Your objective: Return a copy of every line in the data below that contains "computer".

(Saved data entries)
------------------------
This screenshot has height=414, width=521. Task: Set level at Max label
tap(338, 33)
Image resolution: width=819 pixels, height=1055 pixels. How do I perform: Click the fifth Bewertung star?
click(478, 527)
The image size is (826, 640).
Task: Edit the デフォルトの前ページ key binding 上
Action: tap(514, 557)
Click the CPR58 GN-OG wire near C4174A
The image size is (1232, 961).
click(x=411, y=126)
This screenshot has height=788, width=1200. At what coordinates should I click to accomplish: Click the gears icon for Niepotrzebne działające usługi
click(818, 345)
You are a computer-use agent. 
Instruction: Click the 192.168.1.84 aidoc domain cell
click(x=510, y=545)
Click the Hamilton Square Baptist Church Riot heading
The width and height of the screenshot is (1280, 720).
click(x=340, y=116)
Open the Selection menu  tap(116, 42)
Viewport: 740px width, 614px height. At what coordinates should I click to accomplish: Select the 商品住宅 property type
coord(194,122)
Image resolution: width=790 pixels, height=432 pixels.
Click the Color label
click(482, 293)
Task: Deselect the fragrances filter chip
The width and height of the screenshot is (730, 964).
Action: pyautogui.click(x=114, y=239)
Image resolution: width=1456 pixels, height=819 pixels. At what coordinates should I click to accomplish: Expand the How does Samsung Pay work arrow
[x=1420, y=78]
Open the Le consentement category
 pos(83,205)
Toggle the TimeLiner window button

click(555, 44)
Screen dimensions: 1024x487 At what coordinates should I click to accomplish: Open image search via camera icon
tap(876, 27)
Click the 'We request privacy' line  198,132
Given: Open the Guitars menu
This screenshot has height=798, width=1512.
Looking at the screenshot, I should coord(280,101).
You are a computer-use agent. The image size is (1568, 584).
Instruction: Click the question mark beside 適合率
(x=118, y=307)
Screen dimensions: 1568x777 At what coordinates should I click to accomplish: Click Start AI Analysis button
------------------------
Solution for this problem:
You are a computer-use agent. 
You are a computer-use agent. The image size is (1568, 584).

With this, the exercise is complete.